[The data]
>>

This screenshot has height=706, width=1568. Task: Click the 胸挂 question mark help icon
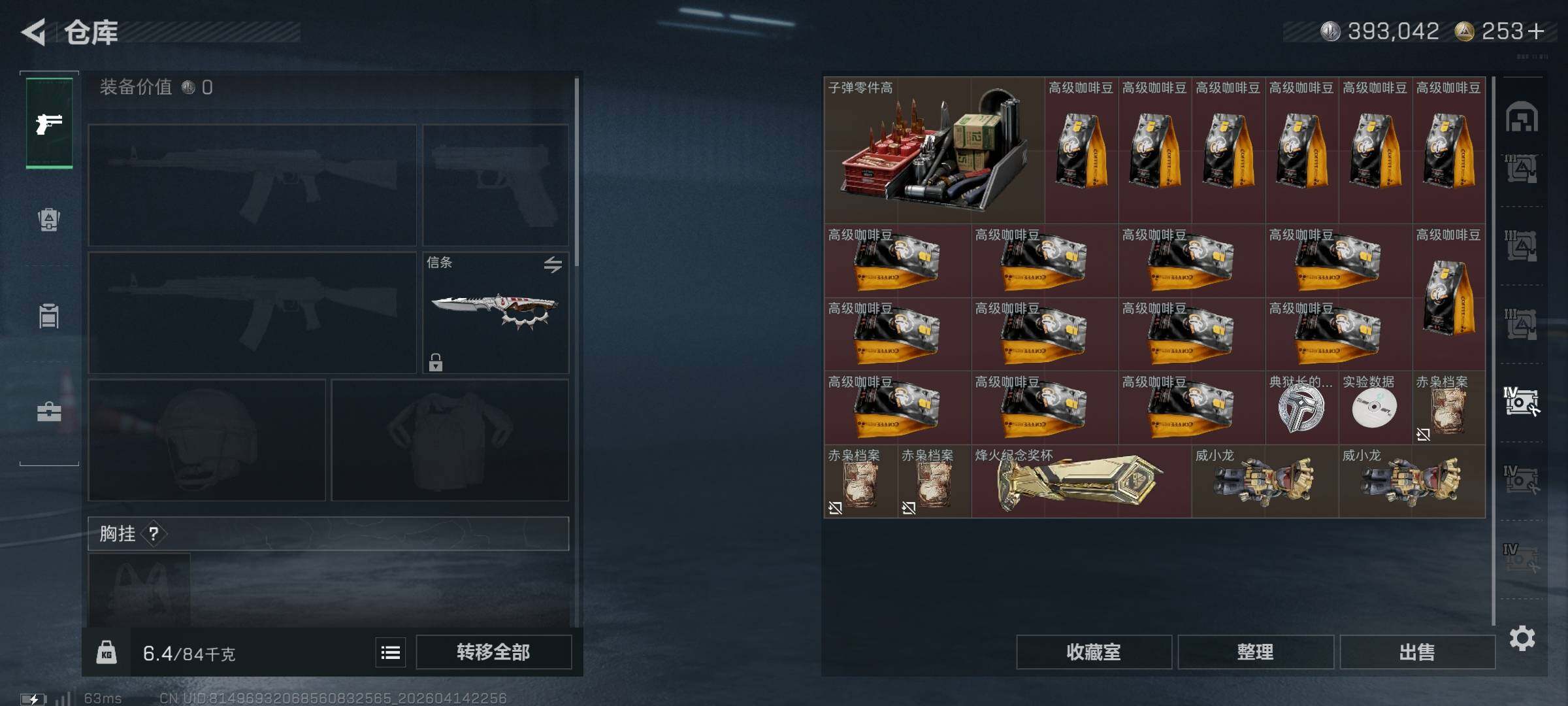[x=154, y=534]
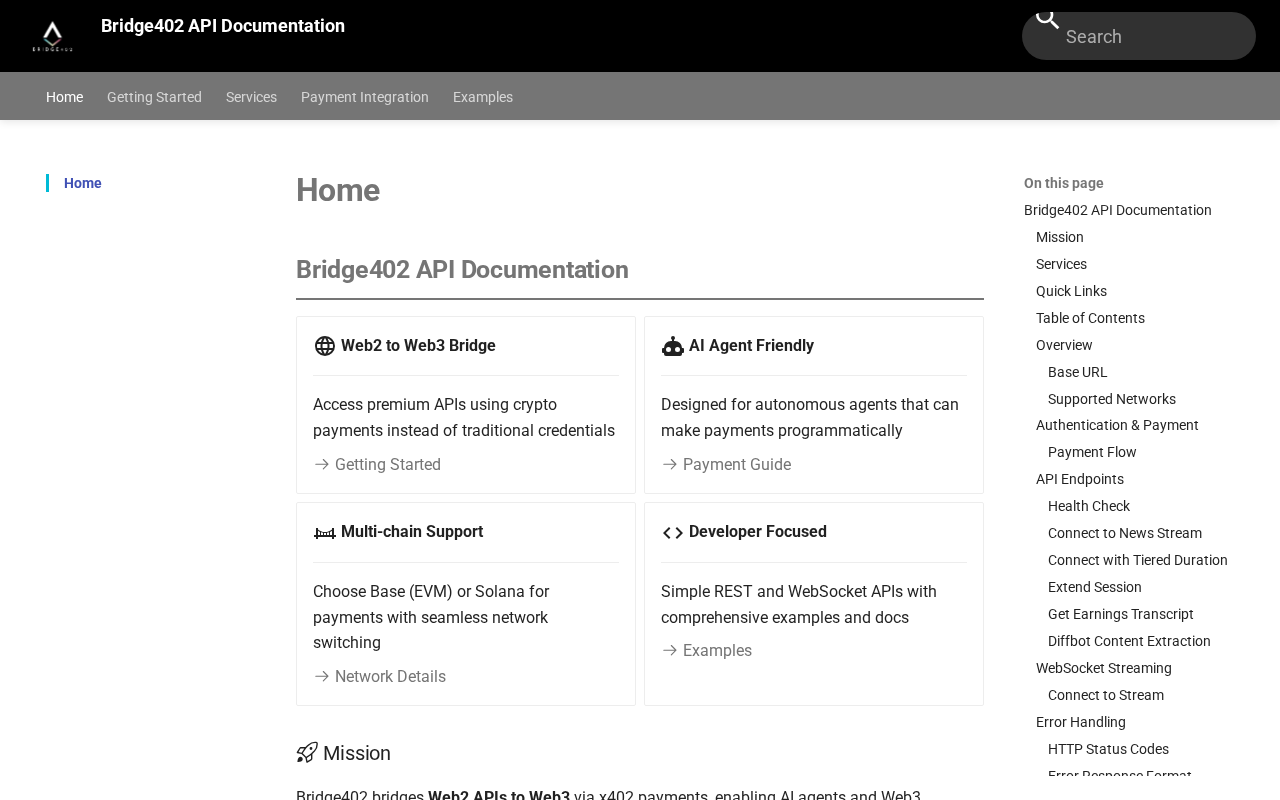This screenshot has height=800, width=1280.
Task: Type in the Search input field
Action: (1150, 37)
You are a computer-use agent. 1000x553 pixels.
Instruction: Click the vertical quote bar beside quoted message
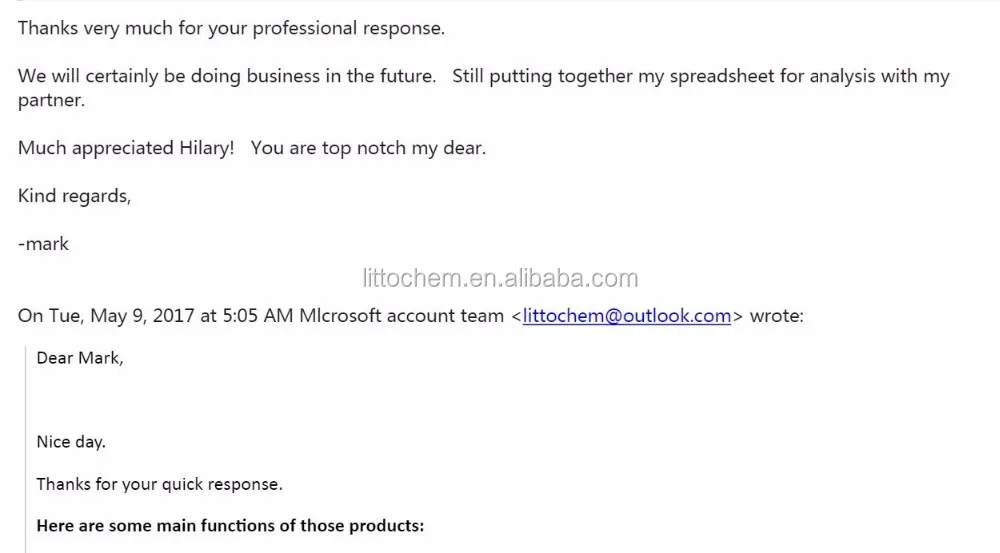(x=26, y=449)
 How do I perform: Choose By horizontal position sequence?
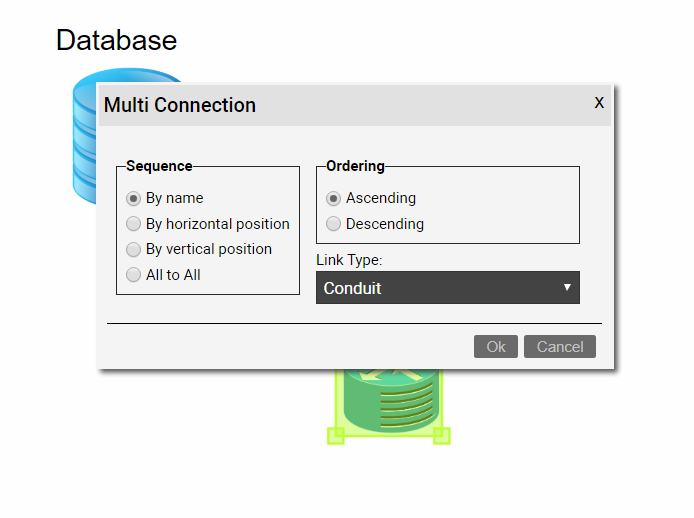(x=133, y=224)
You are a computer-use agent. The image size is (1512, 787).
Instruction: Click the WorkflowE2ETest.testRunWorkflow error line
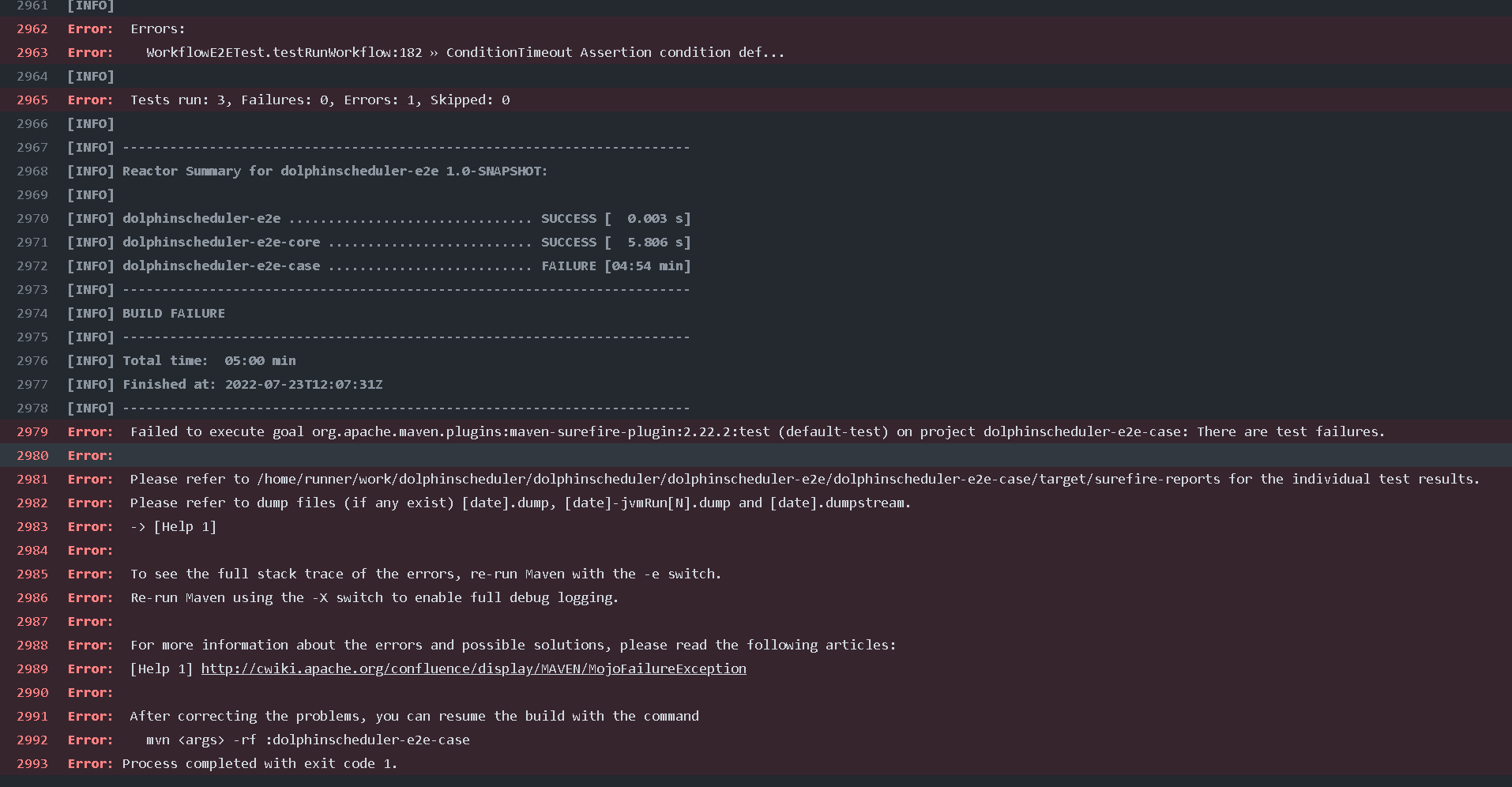(756, 52)
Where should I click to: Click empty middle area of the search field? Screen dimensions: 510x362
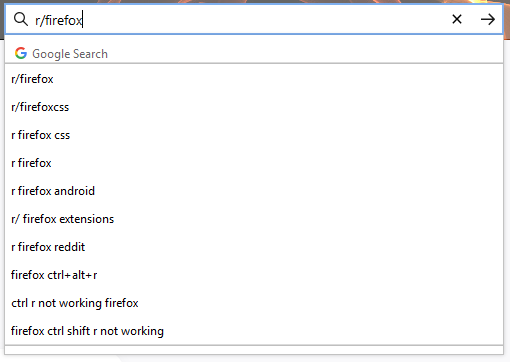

<<

[Your assignment] Leave out the pictures and give the rest of the records again exactly.

[Expected output]
This screenshot has height=706, width=1568. Task: Click the 胸挂 question mark help icon
[x=154, y=534]
This screenshot has height=800, width=1280.
Task: Type in the Search input field
Action: (1150, 37)
You are a computer-use agent. 1000x553 pixels.
Instruction: Click the vertical quote bar beside quoted message
(x=26, y=449)
 How do I perform: Choose By horizontal position sequence?
(x=133, y=224)
You are a computer-use agent. The image size is (1512, 787).
Instruction: Click the WorkflowE2ETest.testRunWorkflow error line
(756, 52)
Where should I click to: Click empty middle area of the search field? Screen dimensions: 510x362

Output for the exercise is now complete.